I understand that it would be quite difficult to acquire and maintain properly fitting helmets for its users — collaborative consumption relies on everyone working with the same basic product, rather than unique items. But that means Citi Bike is flooding the streets with folks who aren’t used to riding bikes and don’t have the tools to protect themselves.
No instruction
Because Citi Bikes are meant to encourage every New York citizen to choose biking instead of cars, cabs or public transport, anyone can pay for a bike and hop on to their destination. That’s fine, but Citi Bike’s good intent is slapped with another problem: its riders are not required to learn the rules of traffic, and often don’t obey any rules while on the bike.
This includes but is not limited to: blowing past red lights in an intersection, riding the wrong way down a one-way street in its bike lane, making unsafe turns and stopping in the middle of the lane.
Of course, experienced riders and bike owners do these things as well — whenever you disobey traffic laws, you put yourself at risk, but some feel like they can “handle” it. But Citi Bike users already don’t have much experience riding in a city as busy as New York, and they’re often in violation of the aforementioned safety issue. And when an obviously inexperienced rider attempts to ride through an intersection against traffic without any protection, my blood pressure begins to rise significantly.

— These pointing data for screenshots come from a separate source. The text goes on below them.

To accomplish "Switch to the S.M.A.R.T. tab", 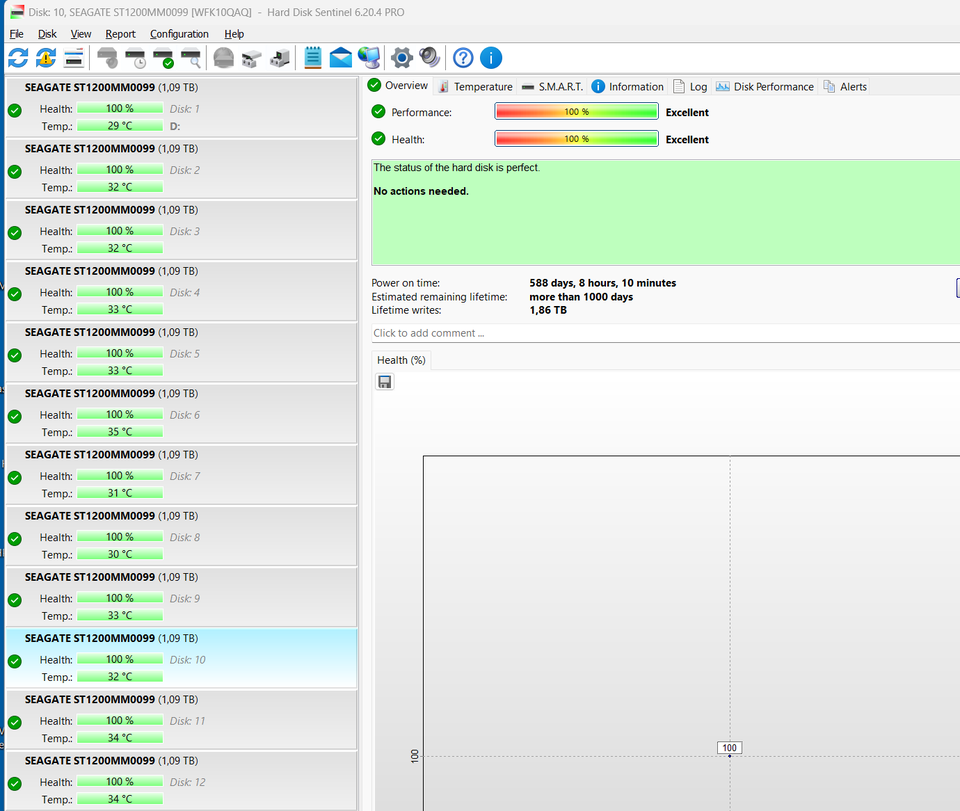I will click(552, 87).
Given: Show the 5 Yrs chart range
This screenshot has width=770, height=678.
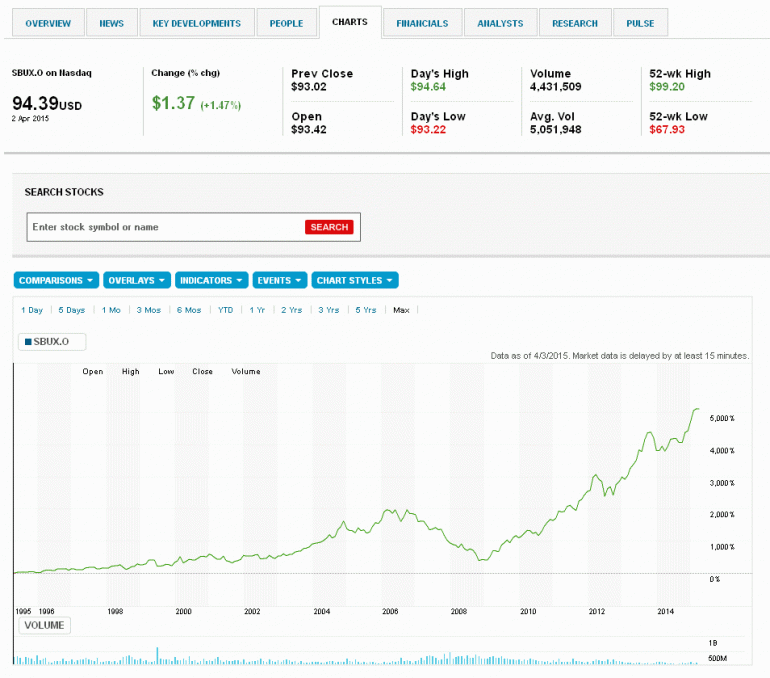Looking at the screenshot, I should pyautogui.click(x=365, y=310).
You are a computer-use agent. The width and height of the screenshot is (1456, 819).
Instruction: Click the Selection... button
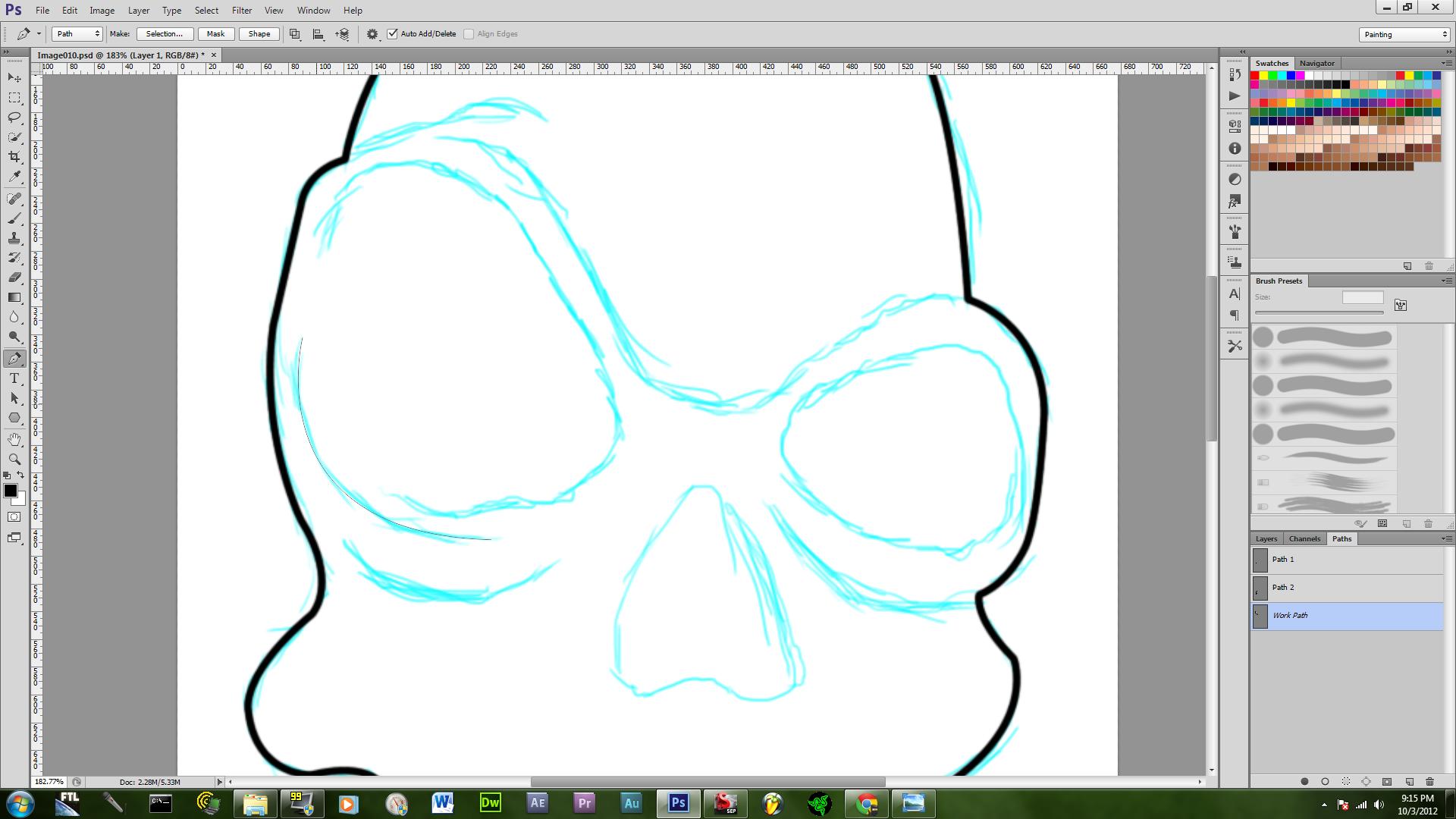164,34
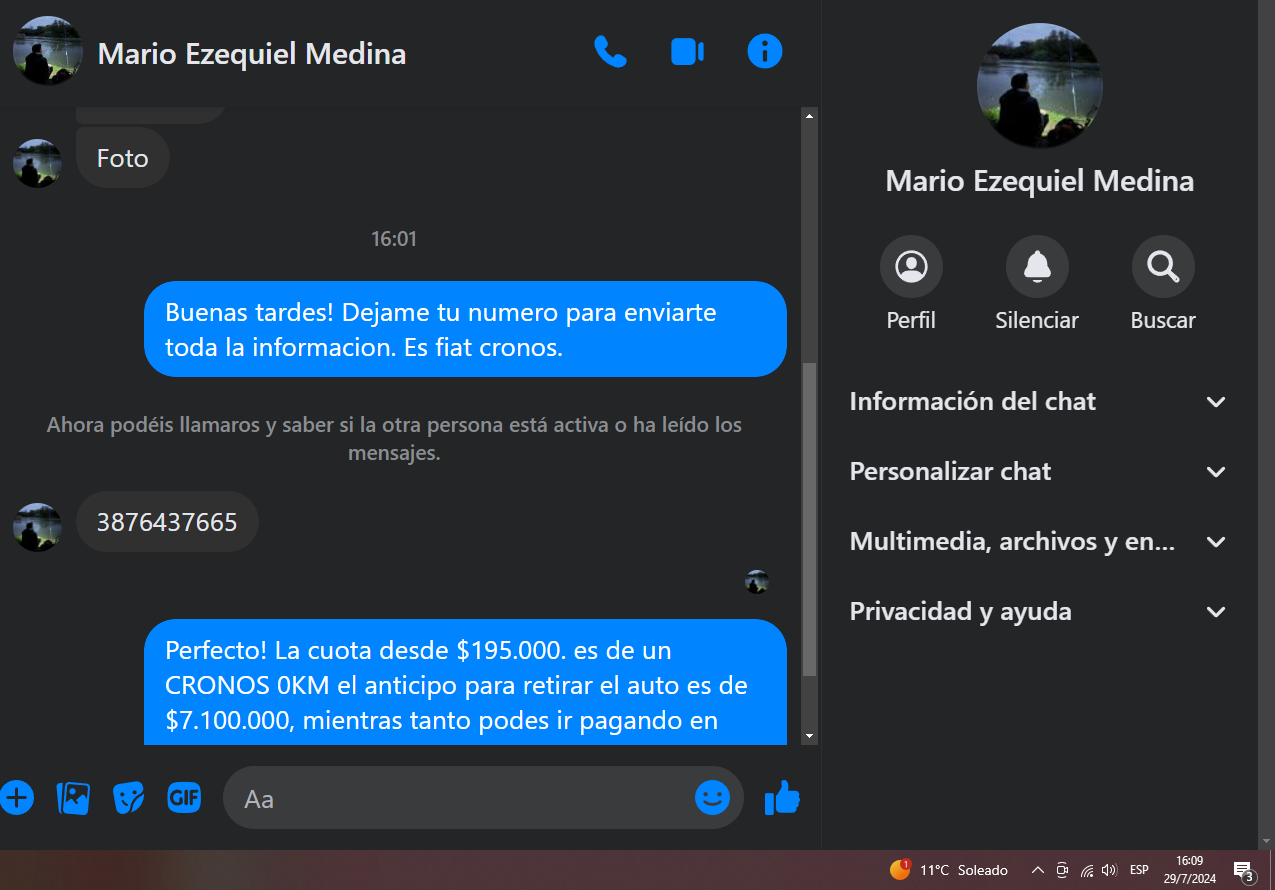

This issue is also not directly Citi Bike’s fault, because it’s the responsibility of the NYPD to crack down on traffic violations. However, Citi Bike can do more to educate and inform its riders. There are some tips on the Citi Bike website, but there isn’t any helpful information available on the app or in the stations themselves. That needs to change, because too many are violating traffic laws and placing themselves or others in real danger.
No concern
The good intentions behind Citi Bike’s desire to tap into the collaborative consumption movement are squandered by not having any systems in place to ensure the people who are riding those bikes also have concern for everyone around them. As an experienced rider on the streets, I am constantly thinking about taking the safest routes possible to my destination, and I have seen riders on Citi Bikes put themselves and others at risk because they are poorly prepared and poorly educated about how to operate the equipment they’ve so easily acquired.
That’s what scares me the most: that too many people who get on a bike and ride around the streets of New York City have no regard for the equipment their riding or the activity at hand. Riding a bike in a major city isn’t a game, and riding a bike down Park Avenue without a helmet while talking on a cell phone is a good way to hurt yourself, the service’s bike, and maybe even a bystander.
This will be the challenge of collaborative consumption in the long run: finding a way to make equipment accessible to people in a way that forces them to care about how they use it. Early adopters may start out with the best intentions, but when such services scale, they wind up attracting the type of people who ruin the party for everyone else with their carelessness for the shared resource.
Citi Bike is obviously in its inaugural year, and hopefully these issues will be addressed in the future. Until then, it’s up to those who choose to use it to make the right choices when they ride with the rest of the bike-commuter population, which means we’re about to find out how well mass-market collaborative consumption works in the petri dish that is New York City.